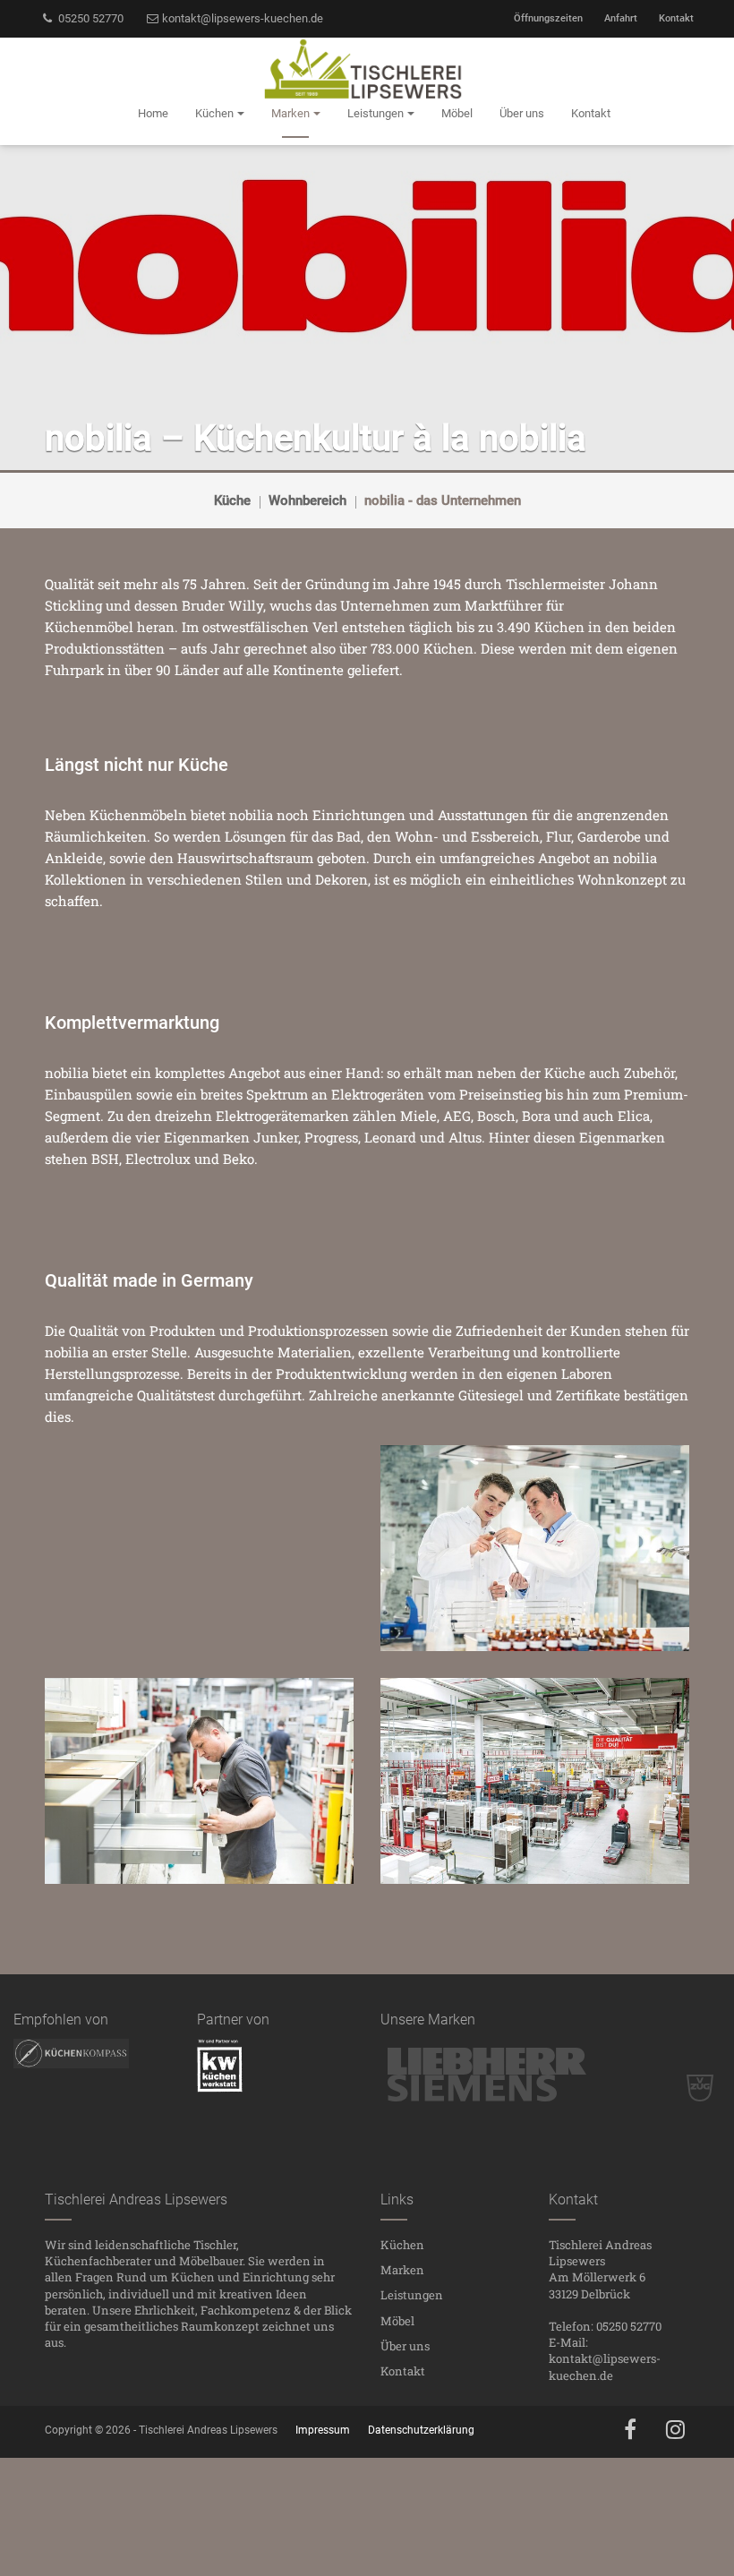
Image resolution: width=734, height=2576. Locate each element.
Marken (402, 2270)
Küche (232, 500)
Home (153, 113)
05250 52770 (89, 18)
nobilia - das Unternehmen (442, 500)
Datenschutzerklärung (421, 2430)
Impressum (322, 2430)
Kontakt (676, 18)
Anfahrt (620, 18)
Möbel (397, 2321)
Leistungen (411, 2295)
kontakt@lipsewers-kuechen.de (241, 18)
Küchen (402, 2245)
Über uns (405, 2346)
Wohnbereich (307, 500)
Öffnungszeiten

..........

Start to finish, write out the data above exactly, omitting all pictures.

Image resolution: width=734, height=2576. Locate each element.
Marken (402, 2270)
Küche (232, 500)
Home (153, 113)
05250 52770 (89, 18)
nobilia - das Unternehmen (442, 500)
Datenschutzerklärung (421, 2430)
Impressum (322, 2430)
Kontakt (676, 18)
Anfahrt (620, 18)
Möbel (397, 2321)
Leistungen (411, 2295)
kontakt@lipsewers-kuechen.de (241, 18)
Küchen (402, 2245)
Über uns (405, 2346)
Wohnbereich (307, 500)
Öffnungszeiten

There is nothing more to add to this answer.